There was no other city like it. It was sad. It was sincere. It was enchanting and beautiful. It constantly reminds everyone of the bitter, distant past that no matter countless seconds have passed, would always and forever be a grave reminder of how greedy, how despicable, how inhumane man can be. How wars and decisions made create such a deep, inconsolable misery that transcends time, transcends races, transcends places.
Berlin as Germany’s capital, stands as a historic reminder not only of the country’s turbulent history, but also the whole of Europe’s and the western world’s journey through the wars that have shaped the modern world.
One of the best known landmarks, the Brandenburg Gate was built on the site of a former city gate commissioned by King Frederick William II as a sign of peace.

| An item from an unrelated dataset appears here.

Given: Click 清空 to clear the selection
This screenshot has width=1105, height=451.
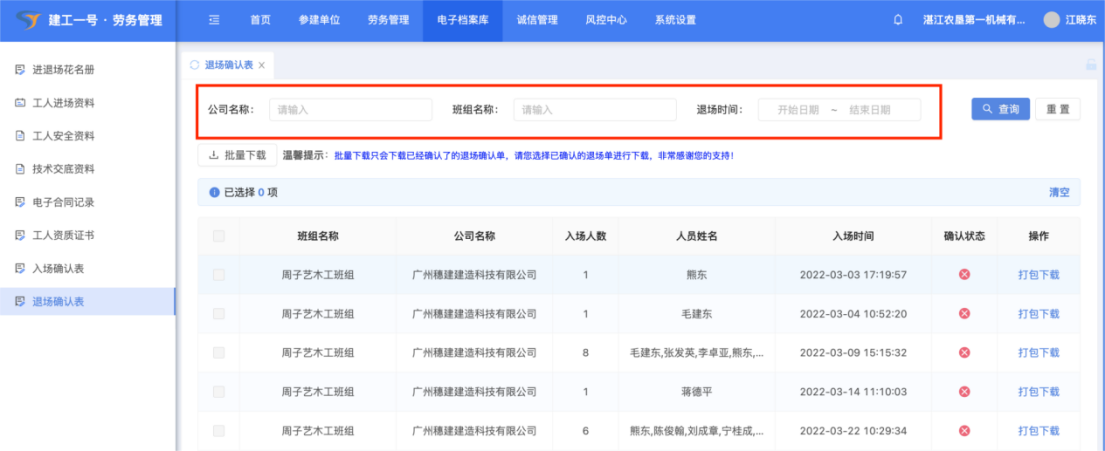Looking at the screenshot, I should 1058,192.
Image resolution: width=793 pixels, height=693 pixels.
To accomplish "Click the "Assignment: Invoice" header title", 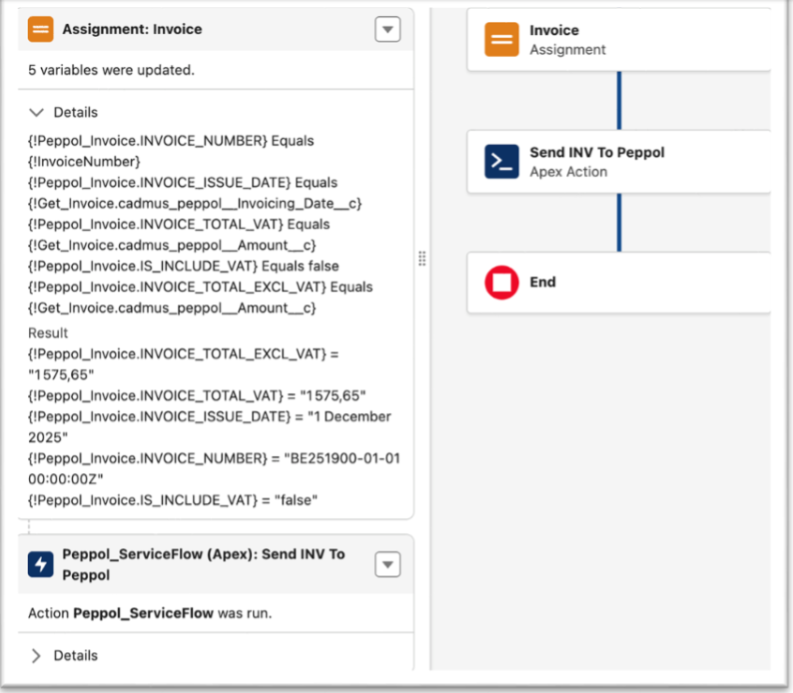I will [132, 30].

It is the point of entry to the Unter den Linden, leading directly to the royal City Palace of the monarchs.
All over the world, there are several museums and monuments built to serve as a memorial to the Holocaust, the genocide of six million European Jews killed by Hitler’s Nazi Germany. Standing next to the Brandenburg Gate is the Memorial to the Murdered Jews of Europe, also known as the Holocaust Memorial.
Growing up in a south-east Asian country with our own brutal history of Spanish, Japanese and American occupation and its own account of World War II destruction has somehow blurred my perception of the Holocaust. Learning about it in class is one thing, but visiting actual memorials and seeing first-hand reminders of it has allowed me to gain a whole new level of understanding.

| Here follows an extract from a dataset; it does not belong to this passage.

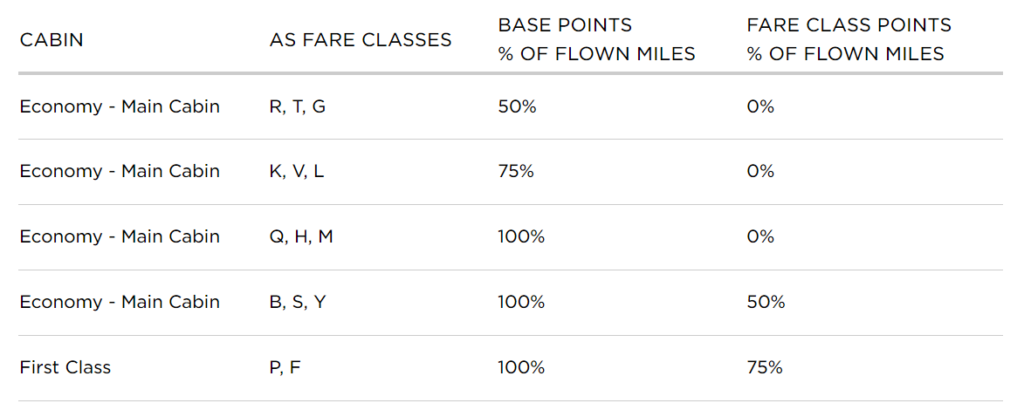Select the P, F fare classes cell

pyautogui.click(x=285, y=367)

At first glance, the memorial site is covered with rows and rows of concrete slabs in a grid pattern. Straight away, it wasn’t visually stunning. But it soon reminded me of a graveyard as we’ve spent more and more time around the site. Based on Eisenman’s project text, “the stelae in the memorial are designed to produce an uneasy, confusing atmosphere, and the whole sculpture aims to represent a supposedly ordered system that has lost touch with human reason.”
After the World War, divisions and disagreements persistently remained in the country, leading to the creation of the Berlin Wall. Constructed by the German Democratic Republic in August 1961, the Wall completely cut off West Berlin from the East. At present, there are several sites in the city where the Wall serves as a reminder of the past.

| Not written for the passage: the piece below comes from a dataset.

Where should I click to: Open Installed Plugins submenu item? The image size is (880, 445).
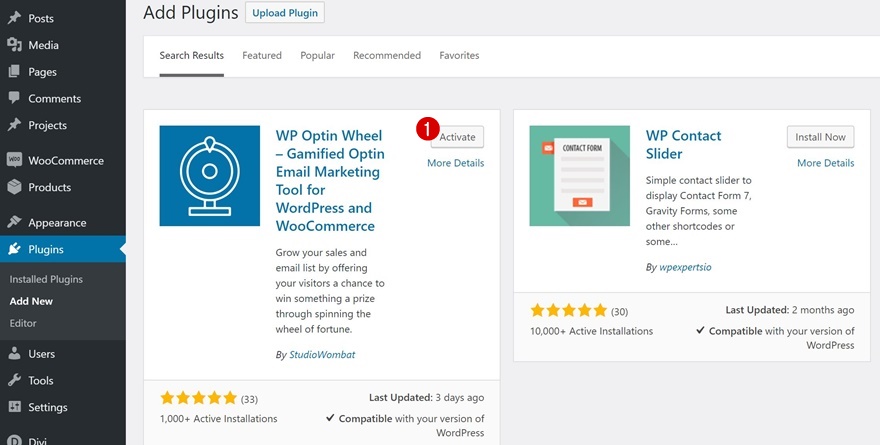click(46, 279)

The Topography of Terror, sited where the headquarters of the Gestapo and the SS were, is now an indoor and outdoor museum where preserved sections of the Berlin Wall and images and accounts of the past years can be seen.
Another site where remnants of the Wall can be found is in Bernauer Strasse. Longer sections of the Wall and metal bars mark where the East and West were previously divided are situated here, together with markers of victims’ images, has turned the area into a memorial park.
And finally, standing as an international memorial for freedom, this long section of the Berlin Wall consisting of 105 paintings of artists from all over the world is now known as the East Side Gallery. Possibly the longest open-air gallery, the paintings found here depict change and express the artists’ hopes for a better future, where people are free and without boundaries.
It is difficult not to appreciate the fact that the city of Berlin, with its government and its people, did their part in preserving remainders of the past and making it an integral part of the city. It is sad. It is sincere. It is enchanting and beautiful. And it was all real. Because of these memorials and preserved sites, the haunting past will always be real.
Will always be real. And never forgotten.